Week Three: TUESDAY

I started the day off by figuring out once again what the initial motor position would be if I connected everything up to the computer and ran the motor control code. Once again, I found that it was initialized to -16,777,216. This number must have some meaning, but I am not sure what.

Following this, I attempted to figure out how to do a little programming challenge to see if we could make the motors do what we want them to in the long run, or figure out if the existing code we have can accomplish this. The task is as follows:
1) Tell the motor to rotate 3.5 turns and stop.
2) Move back 1.2 turns and stop.
3) Report the position as 2.3
4) Save this position so that when the program is closed and reopened it still recognizes that the motor is at 2.3, ceteris paribus.

As it turns out, this is a bit more difficult than it would seem. The reason for new positions in the motor becoming zero each time the control board is unplugged as opposed to the program being closed and reopened is because the motor position is stored in the control board’s memory, not the program’s.

So how difficult is it to create a vi to do what was described above? Not very, but you need to have the right tools. Tasks 1) through 3) can easily be accomplished with the base code that I’ve been working with, but the unit “turns” would have to be figured out empirically. This is not optimal, so I set out to figure out what the units were, and more importantly, how this motor code works in the scheme of the whole program.

It turns out that the units, speed, and voltage of the motors can all be calibrated in a nice little calib.ini file. This file is then called by a CalibConstants.vi which appears everywhere in the overall tweezers.vi code structure. This CalibConstants.vi should be able to figure out the units and normalize instructions from turns to what the base code I was using earlier uses for units.

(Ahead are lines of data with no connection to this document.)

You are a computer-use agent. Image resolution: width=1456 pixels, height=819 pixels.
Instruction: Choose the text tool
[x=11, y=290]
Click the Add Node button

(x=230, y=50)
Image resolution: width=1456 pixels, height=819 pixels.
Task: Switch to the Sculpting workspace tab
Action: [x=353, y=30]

CalibConstants.vi is unfortunately not run-able because there are two important files missing: Reset Position.flx and Read Position.flx. The observant reader would note that these file endings are different for every other LabVIEW file that I’ve discussed so far. That’s because, (after doing a little bit of research) these files are related to the NI-Motion set of *stuff*. .flx are Flex Motion files, used by the NI-Motion driver. These .flx files appear several times throughout the tweezers.vi and are most of the missing files in all of the code.

With the inclusion of these two .flx files, CalibConstants.vi should be run-able, and by extension, simplemove.vi, which is the overhead code for the base motor code I’ve been using, which should mean that the programming task I outlined above is entirely executable by the existing code we have. Also, since much of the tweezers.vi code has CalibConstants.vi throughout it, more of that code will be run-able too. This is exciting since our camera and other optics equipment just arrived today.

So what’s the bottom line? Either we rewrite the code or get this NI-Motion driver which should contain the .flx libraries. I did manage to comment out sections of the CalibConstants.vi and SimpleMove.vi that referred to the .flx files we don’t have. I managed to get both running, but since I commented critical sections out, the code was stuck in an infinite while loop and I was unable to proceed further.